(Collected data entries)
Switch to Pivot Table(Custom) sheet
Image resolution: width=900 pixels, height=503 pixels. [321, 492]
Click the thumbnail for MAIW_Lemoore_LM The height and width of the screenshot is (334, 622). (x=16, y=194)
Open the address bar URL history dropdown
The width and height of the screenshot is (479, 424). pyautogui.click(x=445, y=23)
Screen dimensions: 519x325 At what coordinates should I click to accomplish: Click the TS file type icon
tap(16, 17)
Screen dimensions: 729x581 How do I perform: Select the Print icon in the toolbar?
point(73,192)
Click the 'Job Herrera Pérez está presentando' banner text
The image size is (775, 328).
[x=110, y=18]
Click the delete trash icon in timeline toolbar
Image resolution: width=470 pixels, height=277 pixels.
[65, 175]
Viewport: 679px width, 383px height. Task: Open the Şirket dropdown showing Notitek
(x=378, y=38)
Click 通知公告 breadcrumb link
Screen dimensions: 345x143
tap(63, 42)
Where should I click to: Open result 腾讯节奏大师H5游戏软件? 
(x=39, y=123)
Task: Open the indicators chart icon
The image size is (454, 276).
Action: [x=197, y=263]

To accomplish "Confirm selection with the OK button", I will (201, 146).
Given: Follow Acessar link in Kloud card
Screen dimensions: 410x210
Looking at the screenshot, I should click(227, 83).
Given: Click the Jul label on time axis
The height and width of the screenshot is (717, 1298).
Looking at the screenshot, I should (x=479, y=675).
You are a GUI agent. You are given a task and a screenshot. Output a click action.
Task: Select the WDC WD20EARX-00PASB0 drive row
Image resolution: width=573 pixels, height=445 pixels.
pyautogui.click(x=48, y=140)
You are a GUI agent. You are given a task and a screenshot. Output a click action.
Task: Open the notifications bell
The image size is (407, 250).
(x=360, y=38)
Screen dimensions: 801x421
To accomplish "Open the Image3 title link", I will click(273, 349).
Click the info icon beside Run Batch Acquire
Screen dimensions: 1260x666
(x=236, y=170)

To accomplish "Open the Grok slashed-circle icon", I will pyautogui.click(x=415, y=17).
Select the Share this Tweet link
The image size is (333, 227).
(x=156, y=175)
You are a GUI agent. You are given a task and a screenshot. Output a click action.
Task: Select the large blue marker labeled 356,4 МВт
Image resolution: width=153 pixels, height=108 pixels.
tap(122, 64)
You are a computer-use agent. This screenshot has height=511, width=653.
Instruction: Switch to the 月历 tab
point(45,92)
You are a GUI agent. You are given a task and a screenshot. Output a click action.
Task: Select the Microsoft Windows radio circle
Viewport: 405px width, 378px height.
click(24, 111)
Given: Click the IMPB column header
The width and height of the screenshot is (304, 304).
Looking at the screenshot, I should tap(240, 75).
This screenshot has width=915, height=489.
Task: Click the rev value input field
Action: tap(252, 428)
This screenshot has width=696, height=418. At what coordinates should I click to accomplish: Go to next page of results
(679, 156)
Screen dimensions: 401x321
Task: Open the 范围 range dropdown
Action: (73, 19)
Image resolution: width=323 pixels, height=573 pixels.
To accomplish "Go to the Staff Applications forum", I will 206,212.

■ AIM OF THE EXERCISE ■
Transcribe the full set of records precisely.

■ WRITTEN ANSWER ■
Switch to Pivot Table(Custom) sheet
Image resolution: width=900 pixels, height=503 pixels. [321, 492]
Click the thumbnail for MAIW_Lemoore_LM The height and width of the screenshot is (334, 622). (x=16, y=194)
Open the address bar URL history dropdown
The width and height of the screenshot is (479, 424). pyautogui.click(x=445, y=23)
Screen dimensions: 519x325 At what coordinates should I click to accomplish: Click the TS file type icon
tap(16, 17)
Screen dimensions: 729x581 How do I perform: Select the Print icon in the toolbar?
point(73,192)
Click the 'Job Herrera Pérez está presentando' banner text
The image size is (775, 328).
[x=110, y=18]
Click the delete trash icon in timeline toolbar
Image resolution: width=470 pixels, height=277 pixels.
[65, 175]
Viewport: 679px width, 383px height. Task: Open the Şirket dropdown showing Notitek
(x=378, y=38)
Click 通知公告 breadcrumb link
Screen dimensions: 345x143
tap(63, 42)
Where should I click to: Open result 腾讯节奏大师H5游戏软件? 
(x=39, y=123)
Task: Open the indicators chart icon
The image size is (454, 276).
Action: [x=197, y=263]

To accomplish "Confirm selection with the OK button", I will (201, 146).
Given: Follow Acessar link in Kloud card
Screen dimensions: 410x210
Looking at the screenshot, I should click(227, 83).
Given: Click the Jul label on time axis
The height and width of the screenshot is (717, 1298).
Looking at the screenshot, I should (x=479, y=675).
You are a GUI agent. You are given a task and a screenshot. Output a click action.
Task: Select the WDC WD20EARX-00PASB0 drive row
Image resolution: width=573 pixels, height=445 pixels.
pyautogui.click(x=48, y=140)
You are a GUI agent. You are given a task and a screenshot. Output a click action.
Task: Open the notifications bell
The image size is (407, 250).
(x=360, y=38)
Screen dimensions: 801x421
To accomplish "Open the Image3 title link", I will click(273, 349).
Click the info icon beside Run Batch Acquire
Screen dimensions: 1260x666
(x=236, y=170)

To accomplish "Open the Grok slashed-circle icon", I will pyautogui.click(x=415, y=17).
Select the Share this Tweet link
The image size is (333, 227).
(x=156, y=175)
You are a GUI agent. You are given a task and a screenshot. Output a click action.
Task: Select the large blue marker labeled 356,4 МВт
Image resolution: width=153 pixels, height=108 pixels.
tap(122, 64)
You are a computer-use agent. This screenshot has height=511, width=653.
Instruction: Switch to the 月历 tab
point(45,92)
You are a GUI agent. You are given a task and a screenshot. Output a click action.
Task: Select the Microsoft Windows radio circle
Viewport: 405px width, 378px height.
click(24, 111)
Given: Click the IMPB column header
The width and height of the screenshot is (304, 304).
Looking at the screenshot, I should tap(240, 75).
This screenshot has width=915, height=489.
Task: Click the rev value input field
Action: tap(252, 428)
This screenshot has width=696, height=418. At what coordinates should I click to accomplish: Go to next page of results
(679, 156)
Screen dimensions: 401x321
Task: Open the 范围 range dropdown
Action: (73, 19)
Image resolution: width=323 pixels, height=573 pixels.
To accomplish "Go to the Staff Applications forum", I will 206,212.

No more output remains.